Apple has nothing to offer the Enterprise sector. Support being the key gap in Apple's portfolio. Everything Apple now has is aimed at the consumer or very small business.

My last computer purchase was a HP server. Would be sorry to see those go.

And that's why Apple would (hypothetically) buy the HP spin off. Right? Now, I don't think they would do so, since such a business would just wash out Apple's profit margins for little gain (even considering HP could potentially boost Apple's standing with Enterprises).
 
Anyone that has ever worked at HP would not be surprised of this development. They're enterprise through-and-through.

They are killing their tablets and webOS devices!

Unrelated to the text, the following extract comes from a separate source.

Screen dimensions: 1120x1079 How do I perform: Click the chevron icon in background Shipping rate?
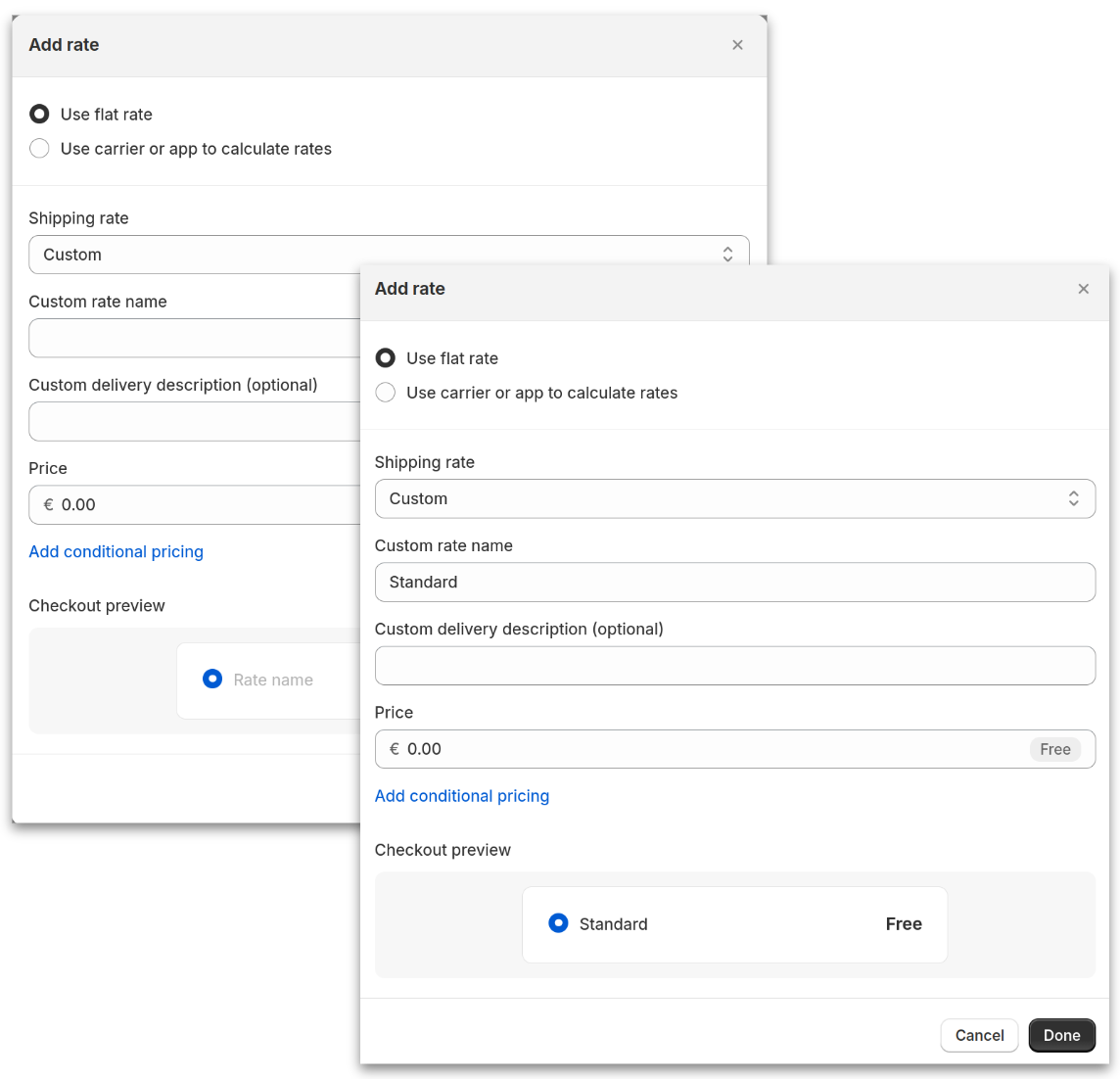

Aren't they killing their rack mounted server line too?

And also the printers?

What is left? :apple:
 
wow - alot of changes since the signal generator and reverse polish calculator days
wow - looks like aapl has shaken things up in the pc world
what next - dell?

Dell should close up shop, sell everything, and "give the money back to the shareholders."

That would seem appropriate since Michael Dell had the same advice for Steve Jobs and Apple back in 1997.
 
I am completely dumbfounded that HP would abandon webos so soon after purchasing palm. If I were an investor, I would be down right irate for squandering corporate resources and focus.

This spells the doom of the pre and tablet, nobody in their mind would want to spend money on a dead end product with no future. What few developers they have will flee the platform
 
Oh, I forgot about this little gem! Well, hindsight is always 20/20. Is Gateway still around?

Gateway is owned by Taiwanese PC Maker, Acer. A shadow of its once self, it is basically a relabeling of Acer stuff.
 
I wonder how cheap I'll be able to get a touchpad for in a few weeks :3

It is a shame about webOS. It had quite a few good things going for it. Hopefully someone will end up taking the ball on it.
 
Someone is happy.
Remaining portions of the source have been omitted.